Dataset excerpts
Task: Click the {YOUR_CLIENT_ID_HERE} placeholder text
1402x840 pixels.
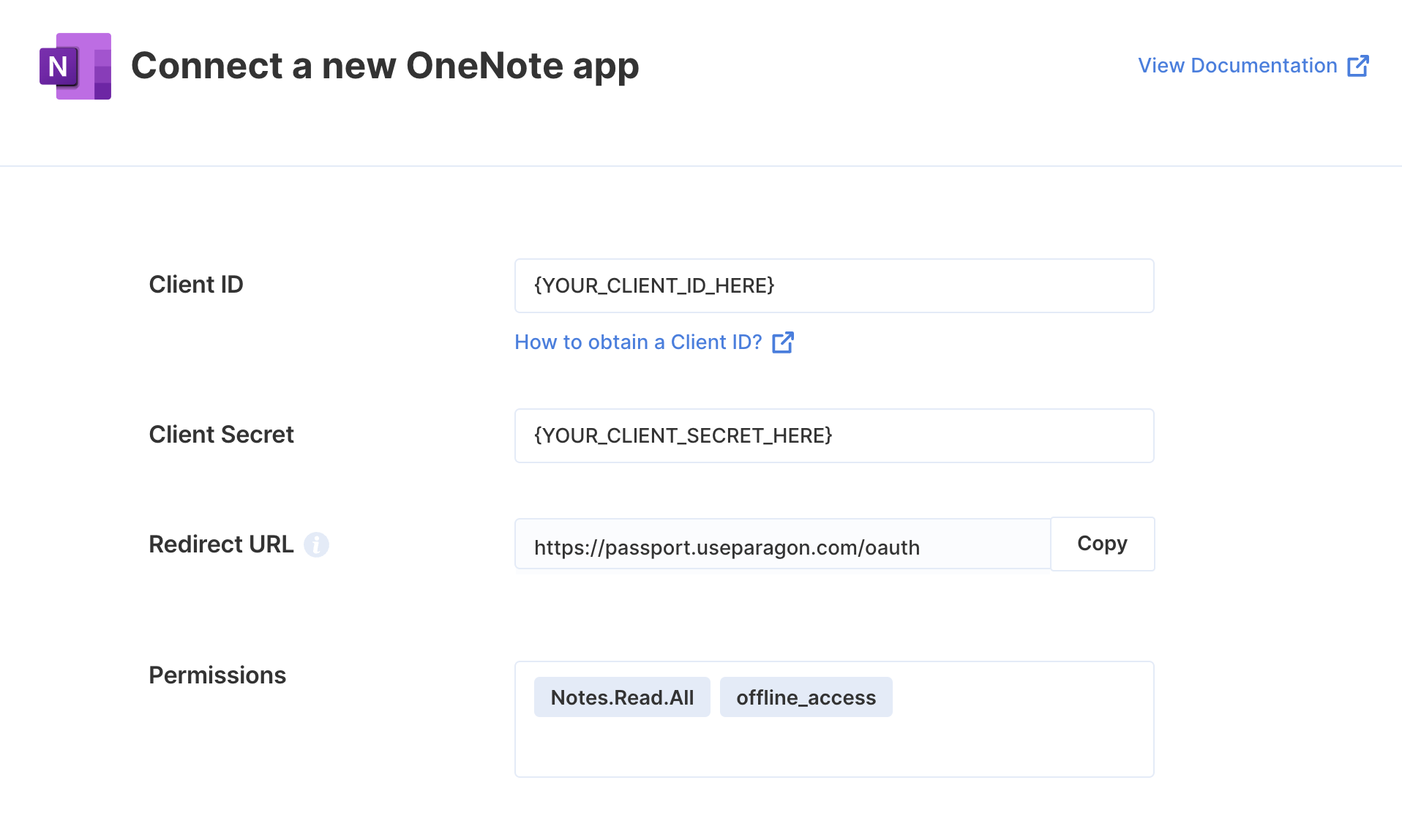Action: tap(654, 285)
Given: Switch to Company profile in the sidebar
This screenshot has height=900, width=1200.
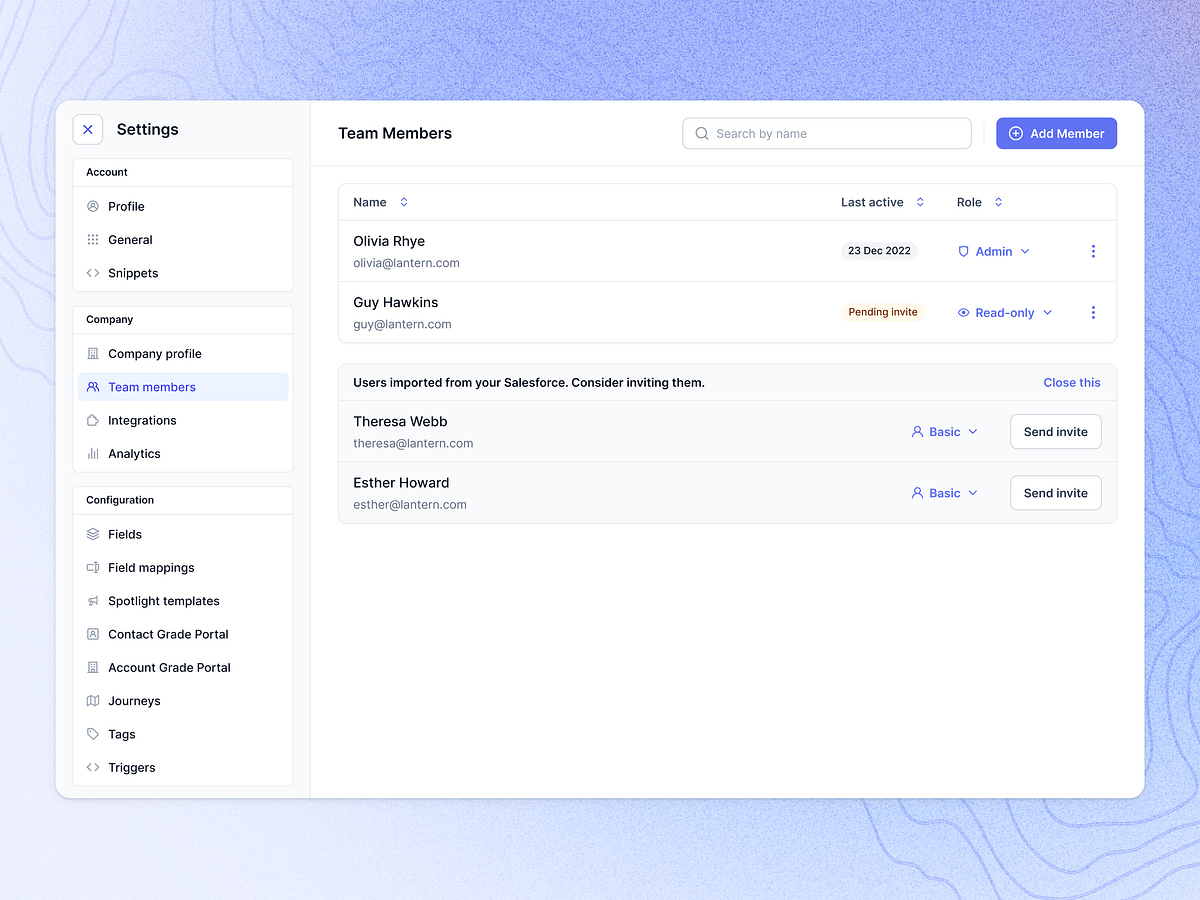Looking at the screenshot, I should click(153, 353).
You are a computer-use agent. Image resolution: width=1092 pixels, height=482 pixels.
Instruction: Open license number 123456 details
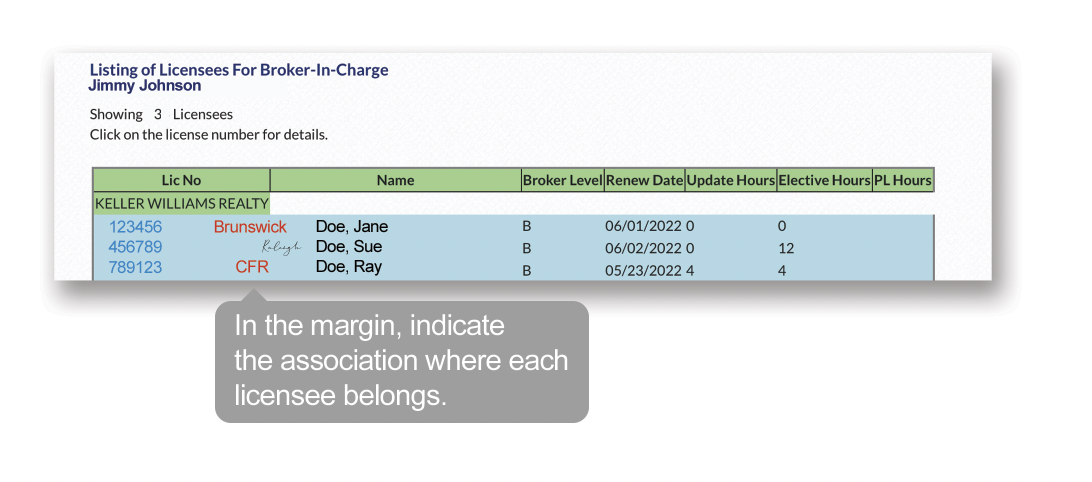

Work request:
For each record above, write out every line exactly and skip the pictures.

Solution for this task:
Task: Click the {YOUR_CLIENT_ID_HERE} placeholder text
1402x840 pixels.
Action: tap(654, 285)
Given: Switch to Company profile in the sidebar
This screenshot has height=900, width=1200.
Looking at the screenshot, I should click(153, 353).
You are a computer-use agent. Image resolution: width=1092 pixels, height=482 pixels.
Instruction: Open license number 123456 details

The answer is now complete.